Heimrich sat where he had sat before. He lighted a cigarette.
‘Miss Mitchell,’ Heimrich said, and she turned to face him. ‘Do you happen to know a man named William Peters? Works for the same firm as your stepfather.’
‘Why—’ she said, and paused. ‘I think so,’ she said. ‘He came to the house once or twice while I was still living there, I think. The one who looks a little—’ Then her eyes widened again.
‘Like Mr Thompson,’ Heimrich said. ‘Is the resemblance really very great, Miss Mitchell?’
‘I saw him only twice,’ she said. ‘Several years ago.’
‘Even so,’ Heimrich said.
‘There is a resemblance,’ she said. ‘As I remember him.’
‘Enough so that, say from a little distance, they might be confused?’
‘I suppose so.

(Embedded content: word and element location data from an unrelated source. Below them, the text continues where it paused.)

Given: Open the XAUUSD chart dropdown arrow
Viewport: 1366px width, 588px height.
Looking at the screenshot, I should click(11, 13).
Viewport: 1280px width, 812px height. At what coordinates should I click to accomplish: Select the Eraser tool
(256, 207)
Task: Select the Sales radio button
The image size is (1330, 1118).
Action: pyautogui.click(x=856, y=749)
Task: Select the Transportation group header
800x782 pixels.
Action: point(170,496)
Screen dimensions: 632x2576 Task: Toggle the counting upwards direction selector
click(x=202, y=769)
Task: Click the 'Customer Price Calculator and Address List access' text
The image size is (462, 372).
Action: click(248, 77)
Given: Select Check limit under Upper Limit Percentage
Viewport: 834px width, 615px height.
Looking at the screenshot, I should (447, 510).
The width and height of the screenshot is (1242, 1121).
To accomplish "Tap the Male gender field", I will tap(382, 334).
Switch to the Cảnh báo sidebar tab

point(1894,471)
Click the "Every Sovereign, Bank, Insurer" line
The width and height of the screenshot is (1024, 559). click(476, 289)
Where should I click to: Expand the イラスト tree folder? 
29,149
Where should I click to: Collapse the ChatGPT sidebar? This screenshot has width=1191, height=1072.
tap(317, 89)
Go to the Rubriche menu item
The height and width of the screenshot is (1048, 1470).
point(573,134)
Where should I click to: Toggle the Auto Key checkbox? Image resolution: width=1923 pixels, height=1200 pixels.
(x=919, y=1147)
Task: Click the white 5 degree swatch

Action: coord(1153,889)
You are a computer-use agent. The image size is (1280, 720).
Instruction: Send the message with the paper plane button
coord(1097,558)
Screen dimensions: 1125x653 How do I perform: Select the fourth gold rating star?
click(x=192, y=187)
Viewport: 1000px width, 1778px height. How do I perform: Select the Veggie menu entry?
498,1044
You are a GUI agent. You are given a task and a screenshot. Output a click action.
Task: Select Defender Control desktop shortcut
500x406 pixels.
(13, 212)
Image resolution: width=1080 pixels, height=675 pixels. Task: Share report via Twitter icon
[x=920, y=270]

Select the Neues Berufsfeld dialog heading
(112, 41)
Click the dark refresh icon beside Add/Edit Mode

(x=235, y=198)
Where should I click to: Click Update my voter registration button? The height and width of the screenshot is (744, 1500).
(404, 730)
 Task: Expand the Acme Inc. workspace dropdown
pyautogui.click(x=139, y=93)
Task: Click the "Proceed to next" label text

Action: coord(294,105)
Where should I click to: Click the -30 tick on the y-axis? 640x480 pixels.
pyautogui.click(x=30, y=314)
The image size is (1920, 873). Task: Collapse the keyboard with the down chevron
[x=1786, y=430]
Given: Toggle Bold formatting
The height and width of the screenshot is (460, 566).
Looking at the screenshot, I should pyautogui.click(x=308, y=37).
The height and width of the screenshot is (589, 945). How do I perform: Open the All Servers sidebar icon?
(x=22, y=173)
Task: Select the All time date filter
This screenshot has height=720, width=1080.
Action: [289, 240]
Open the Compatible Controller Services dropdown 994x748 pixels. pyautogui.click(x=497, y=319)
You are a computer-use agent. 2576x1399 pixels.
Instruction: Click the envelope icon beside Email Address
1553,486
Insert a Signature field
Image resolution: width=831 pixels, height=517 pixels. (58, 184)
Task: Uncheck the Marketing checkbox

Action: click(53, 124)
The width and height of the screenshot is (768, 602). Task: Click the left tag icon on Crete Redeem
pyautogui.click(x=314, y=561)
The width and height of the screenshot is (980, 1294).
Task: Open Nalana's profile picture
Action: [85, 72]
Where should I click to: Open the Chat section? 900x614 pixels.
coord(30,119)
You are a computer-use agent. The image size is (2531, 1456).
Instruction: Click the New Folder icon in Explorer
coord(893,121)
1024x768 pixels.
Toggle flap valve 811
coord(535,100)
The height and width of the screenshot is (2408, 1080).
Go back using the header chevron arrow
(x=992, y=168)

From far enough, in a not very good light.’
‘Such,’ Heimrich said, ‘as the light in the parking lot at the Old Stone Inn? From the distance, say, of a second-floor window?’
‘The man I saw,’ the girl said, in a steady voice, ‘was Wade Thompson, Captain Heimrich.’
‘The light was on his face?’
She hesitated. ‘I’m trying to remember,’ she said. ‘No, there wasn’t much light on his face. But—I’m quite sure, captain.’
‘Captain,’ Fields said, ‘does this man Peters say he was at this inn you’re talking about?’
His face is very intent, Susan thought; for the first time, he looks worried, she thought.
‘Mr Thompson says he wasn’t there,’ Heimrich said, and closed his eyes. ‘Says Peters may have been. The man I think Miss Mitchell saw registered as William Peters. He was staying at the inn while he looked for a house to buy, apparently. You’re still quite sure, Miss Mitchell?’
She said, ‘I’m quite sure.’ Her voice was very lo
w, without animation.
‘Could this man—whichever one he was—have looked up and seen you at the window. Miss Mitchell?’
‘I suppose he could have,’ she said, in the same low voice. ‘I don’t think he did.’
And then Brian Fields stood up.
‘I think, captain,’ he said, ‘that we’ve gone as far as we usefully can. Unless you have other plans in mind?’
He might be right, Heimrich told him. For the time being, naturally. As for other plans—
‘I’d like Miss Mitchell to be near by for a day or two,’ he said. ‘In your custody. Informally, I realize but—you’d rather have it informal, wouldn’t you?’
‘Yes,’ Fields said.
‘Then why,’ Heimrich said, ‘don’t you and Miss Mitchell stay at this inn we’ve been talking about? For a couple of days, anyway. It’s a very comfortable place. Used to stay there myself a good bit.’
‘We’re working people—’ Fields said.
‘Now Mr Fields,’ Heimrich said. ‘I realize that. And I’ve no reason to insist that you stay around. That’s up to you. But Miss Mitchell—well, she may be a material witness, you know.’
Fields looked down at the slender girl in the white, sleeveless dress.
‘Brian,’ she said, ‘I can’t ask—’
‘We’ll be at this inn of yours,’ Brian Fields said. ‘Come on, moppet.’
They went side by side to the sports car. He held her arm, as if afraid she might stumble. But the lawn they crossed to reach the car was very smooth, as country lawns go.
CHAPTER ELEVEN
Susan said she couldn’t believe the girl had had anything to do with her father’s murder. She said that such a thing would be inconceivable.
Practically nothing is inconceivable, Heimrich told her. Certainly patricide is not. Lamentable, but not beyond belief. ‘Beyond mine,’ Susan said, but added, ‘oh, I know. It is only that I wish I didn’t. Mr Fields was worried toward the end, I thought. Confident when they came; at the end in a hurry to get her away. So they could talk alone?’